To my knowledge, no person, black or white, has ever been moved to protest, or even comment on, this memorial and its willful bending of facts and distortion of history.
Hear me out: I do not advocate tearing down all offensive memorials. I do, however, advocate telling the truth about what it was that those “noble” soldiers were really fighting for.
Fingers trembling, sweat dripping down my face, I turn and stare at the tiny movie theatre directly across from the memorial. A flood of childhood memories flood my brain and tears sting my eyes. As small children, my older sister, Rubye Nell, and I, collected and sold pieces of scrap iron to earn money to watch western movies where we rooted for cowboys as they slaughtered Native Americans.
We were consigned to sitting upstairs. Up there, sweat ran down our backs in the summer. During the winter months, our teeth shattered from the cold, and we could see our breath floating between the small screen and our faces. We gained a measure of solace and revenge by launching occasional globs of spit upon the heads of the white kids sitting comfortably below us.
Walking around Blakely, then driving past the government housing I lived in until I was nine years old, I see not much has changed, except perhaps to have gotten worse. I suddenly realize how far I have travelled since the Eisenhower administration and the current regrettable one.
To have lived through those dark days and escaped with a measure of dignity is to have earned a certain form of endurance and an unshakeable belief that, no matter what happens, we’re going to be all right.
The day came that I left Blakely behind, never looking back. I refused to look back because, hey, that’s not the direction I’m headed. Everything that matters lies ahead.
But there’s one last lesson to be learned by trying to go “home” again. And that is this: Although things might seem worse than they’ve ever been, they are not. So never lose heart.
There’s no airport in Blakely, of course. So I drove 36 miles northeast to Dothan, Alabama. My flight back to Michigan wasn’t until the next day, so I had time to explore. I found my way to a Barnes and Noble bookshop.
As I paid for my purchase, the clerk looked at me with eyes the color of Lake Michigan in the summer time and asked with arched eyebrows, “You’re not from these parts, are you?”

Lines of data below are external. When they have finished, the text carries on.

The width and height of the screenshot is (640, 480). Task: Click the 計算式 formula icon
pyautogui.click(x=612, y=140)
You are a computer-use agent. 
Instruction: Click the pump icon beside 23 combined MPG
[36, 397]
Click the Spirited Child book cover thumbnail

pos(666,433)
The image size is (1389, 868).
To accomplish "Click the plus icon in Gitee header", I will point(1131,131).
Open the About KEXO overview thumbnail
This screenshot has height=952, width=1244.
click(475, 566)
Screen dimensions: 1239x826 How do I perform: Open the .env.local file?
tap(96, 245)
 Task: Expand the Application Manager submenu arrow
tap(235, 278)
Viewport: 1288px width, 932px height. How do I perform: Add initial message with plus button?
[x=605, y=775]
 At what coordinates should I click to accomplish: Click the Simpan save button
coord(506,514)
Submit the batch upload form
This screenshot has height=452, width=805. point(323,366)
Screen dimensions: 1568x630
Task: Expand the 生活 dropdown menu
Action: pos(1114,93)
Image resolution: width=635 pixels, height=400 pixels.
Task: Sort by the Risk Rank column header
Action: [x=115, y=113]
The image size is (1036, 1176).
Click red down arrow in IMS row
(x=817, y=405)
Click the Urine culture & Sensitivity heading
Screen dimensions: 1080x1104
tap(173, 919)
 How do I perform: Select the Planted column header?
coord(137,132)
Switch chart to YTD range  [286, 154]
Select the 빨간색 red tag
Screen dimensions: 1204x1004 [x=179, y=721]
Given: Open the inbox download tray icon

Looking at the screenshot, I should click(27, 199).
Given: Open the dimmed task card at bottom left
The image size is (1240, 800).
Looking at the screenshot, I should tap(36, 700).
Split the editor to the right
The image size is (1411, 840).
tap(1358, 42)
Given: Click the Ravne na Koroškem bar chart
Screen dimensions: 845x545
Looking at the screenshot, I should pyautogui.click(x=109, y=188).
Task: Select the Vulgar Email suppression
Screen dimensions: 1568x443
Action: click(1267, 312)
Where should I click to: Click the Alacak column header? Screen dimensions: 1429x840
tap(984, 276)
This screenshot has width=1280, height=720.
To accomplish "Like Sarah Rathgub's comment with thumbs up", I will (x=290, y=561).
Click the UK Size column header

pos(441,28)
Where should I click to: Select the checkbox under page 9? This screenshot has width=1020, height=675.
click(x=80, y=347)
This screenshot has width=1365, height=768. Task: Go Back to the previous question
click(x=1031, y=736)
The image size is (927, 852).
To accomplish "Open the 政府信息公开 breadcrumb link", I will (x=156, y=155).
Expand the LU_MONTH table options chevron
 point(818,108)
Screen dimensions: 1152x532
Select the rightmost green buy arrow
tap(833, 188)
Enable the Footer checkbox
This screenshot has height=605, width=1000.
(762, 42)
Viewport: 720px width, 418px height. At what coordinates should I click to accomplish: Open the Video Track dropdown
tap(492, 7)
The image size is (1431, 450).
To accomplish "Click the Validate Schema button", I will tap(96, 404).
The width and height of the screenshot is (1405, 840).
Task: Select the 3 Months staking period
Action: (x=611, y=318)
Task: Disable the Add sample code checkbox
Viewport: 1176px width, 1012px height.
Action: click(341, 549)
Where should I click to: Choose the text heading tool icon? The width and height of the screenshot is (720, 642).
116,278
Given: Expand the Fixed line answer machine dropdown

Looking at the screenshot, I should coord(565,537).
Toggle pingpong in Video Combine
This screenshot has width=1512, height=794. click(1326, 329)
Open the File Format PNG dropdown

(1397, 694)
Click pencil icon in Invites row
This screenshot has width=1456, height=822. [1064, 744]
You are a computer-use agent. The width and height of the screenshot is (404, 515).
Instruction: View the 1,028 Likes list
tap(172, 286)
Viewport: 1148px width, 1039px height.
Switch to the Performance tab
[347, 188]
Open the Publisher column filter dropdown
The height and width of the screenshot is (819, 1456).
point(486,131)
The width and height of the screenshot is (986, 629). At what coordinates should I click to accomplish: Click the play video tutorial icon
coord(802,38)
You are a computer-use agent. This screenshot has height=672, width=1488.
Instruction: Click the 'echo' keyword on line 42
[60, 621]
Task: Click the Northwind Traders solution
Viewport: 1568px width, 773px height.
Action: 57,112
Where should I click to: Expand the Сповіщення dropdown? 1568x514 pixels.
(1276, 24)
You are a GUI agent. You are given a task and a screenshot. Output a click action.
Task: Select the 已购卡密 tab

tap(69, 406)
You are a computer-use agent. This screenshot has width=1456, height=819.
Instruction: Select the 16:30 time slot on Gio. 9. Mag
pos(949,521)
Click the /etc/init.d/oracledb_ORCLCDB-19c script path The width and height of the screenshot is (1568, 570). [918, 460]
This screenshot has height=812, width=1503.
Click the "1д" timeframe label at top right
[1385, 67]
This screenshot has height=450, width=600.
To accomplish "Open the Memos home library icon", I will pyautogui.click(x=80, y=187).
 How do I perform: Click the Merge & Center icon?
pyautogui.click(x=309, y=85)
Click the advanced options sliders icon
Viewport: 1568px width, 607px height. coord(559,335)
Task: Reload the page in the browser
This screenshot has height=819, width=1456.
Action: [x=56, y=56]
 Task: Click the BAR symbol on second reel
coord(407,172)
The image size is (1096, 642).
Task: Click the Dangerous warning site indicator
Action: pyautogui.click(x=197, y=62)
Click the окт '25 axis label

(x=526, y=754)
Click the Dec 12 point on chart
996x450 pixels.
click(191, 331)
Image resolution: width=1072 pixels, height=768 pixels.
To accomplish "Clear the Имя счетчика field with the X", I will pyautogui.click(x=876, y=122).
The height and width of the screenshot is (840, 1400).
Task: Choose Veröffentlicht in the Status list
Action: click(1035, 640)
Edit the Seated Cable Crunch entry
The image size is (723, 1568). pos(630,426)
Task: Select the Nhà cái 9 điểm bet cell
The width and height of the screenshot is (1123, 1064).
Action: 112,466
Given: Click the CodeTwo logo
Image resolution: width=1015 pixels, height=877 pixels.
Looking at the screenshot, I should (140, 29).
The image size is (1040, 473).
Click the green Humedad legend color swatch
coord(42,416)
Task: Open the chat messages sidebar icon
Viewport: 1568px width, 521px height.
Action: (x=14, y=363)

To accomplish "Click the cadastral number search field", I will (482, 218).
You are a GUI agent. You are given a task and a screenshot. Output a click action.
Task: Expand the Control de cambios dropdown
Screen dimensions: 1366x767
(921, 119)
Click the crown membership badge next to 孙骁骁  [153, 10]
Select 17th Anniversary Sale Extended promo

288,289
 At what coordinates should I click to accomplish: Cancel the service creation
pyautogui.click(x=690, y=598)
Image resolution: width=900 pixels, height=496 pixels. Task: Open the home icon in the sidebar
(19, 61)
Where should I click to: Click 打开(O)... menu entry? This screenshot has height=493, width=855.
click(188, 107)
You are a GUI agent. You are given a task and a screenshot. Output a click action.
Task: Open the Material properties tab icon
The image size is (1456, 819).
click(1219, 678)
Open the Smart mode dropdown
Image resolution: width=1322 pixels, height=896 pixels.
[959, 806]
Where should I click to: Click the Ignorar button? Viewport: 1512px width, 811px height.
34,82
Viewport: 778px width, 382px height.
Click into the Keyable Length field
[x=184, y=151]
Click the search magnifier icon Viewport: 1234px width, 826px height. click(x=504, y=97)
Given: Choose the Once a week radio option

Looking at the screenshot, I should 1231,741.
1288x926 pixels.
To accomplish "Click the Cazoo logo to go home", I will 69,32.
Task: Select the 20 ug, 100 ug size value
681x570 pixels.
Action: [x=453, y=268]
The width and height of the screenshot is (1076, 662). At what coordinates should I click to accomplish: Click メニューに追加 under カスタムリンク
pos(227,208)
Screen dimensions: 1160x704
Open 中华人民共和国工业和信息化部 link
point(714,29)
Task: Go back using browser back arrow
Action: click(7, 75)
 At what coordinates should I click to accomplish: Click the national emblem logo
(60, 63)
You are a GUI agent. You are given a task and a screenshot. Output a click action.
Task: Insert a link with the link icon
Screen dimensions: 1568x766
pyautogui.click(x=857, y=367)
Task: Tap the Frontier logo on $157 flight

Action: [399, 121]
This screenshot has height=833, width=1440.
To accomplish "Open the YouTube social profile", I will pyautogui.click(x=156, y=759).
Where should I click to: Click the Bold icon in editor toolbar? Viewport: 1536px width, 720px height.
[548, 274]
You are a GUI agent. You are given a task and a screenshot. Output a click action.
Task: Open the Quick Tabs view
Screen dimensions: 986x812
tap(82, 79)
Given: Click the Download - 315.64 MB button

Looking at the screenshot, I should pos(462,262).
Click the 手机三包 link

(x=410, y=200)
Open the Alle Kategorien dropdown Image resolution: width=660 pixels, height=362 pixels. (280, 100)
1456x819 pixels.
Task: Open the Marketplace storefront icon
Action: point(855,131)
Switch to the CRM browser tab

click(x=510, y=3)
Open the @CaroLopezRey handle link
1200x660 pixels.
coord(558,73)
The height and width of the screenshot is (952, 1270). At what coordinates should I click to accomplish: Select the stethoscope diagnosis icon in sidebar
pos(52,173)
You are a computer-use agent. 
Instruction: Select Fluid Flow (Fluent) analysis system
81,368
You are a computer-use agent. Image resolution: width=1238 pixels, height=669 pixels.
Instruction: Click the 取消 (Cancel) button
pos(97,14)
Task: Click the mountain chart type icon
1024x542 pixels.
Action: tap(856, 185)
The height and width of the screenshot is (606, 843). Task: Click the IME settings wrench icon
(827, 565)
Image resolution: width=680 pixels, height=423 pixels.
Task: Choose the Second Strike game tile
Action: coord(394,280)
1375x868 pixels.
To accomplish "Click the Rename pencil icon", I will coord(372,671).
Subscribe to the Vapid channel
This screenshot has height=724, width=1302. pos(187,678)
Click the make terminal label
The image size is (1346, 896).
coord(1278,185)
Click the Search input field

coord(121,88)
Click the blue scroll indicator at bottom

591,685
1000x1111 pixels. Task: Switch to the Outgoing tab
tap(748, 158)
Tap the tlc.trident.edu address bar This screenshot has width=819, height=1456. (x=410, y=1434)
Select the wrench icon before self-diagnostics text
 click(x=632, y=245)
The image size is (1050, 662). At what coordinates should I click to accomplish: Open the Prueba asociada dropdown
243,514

“No,” I muttered in a voice cracking around the seams. “No, not anymore.”
Isiah Smith Jr. is a former newspaper columnist for the Miami Times. He worked as a psychotherapist before attending the University of Miami Law School, where he also received a master’s degree in psychology. In December 2013, he retired from the Department of Energy’s Office of General Counsel, where he served as a deputy assistant general counsel for administrative litigation and information law. Isiah lives in Traverse City with his wife, Marlene.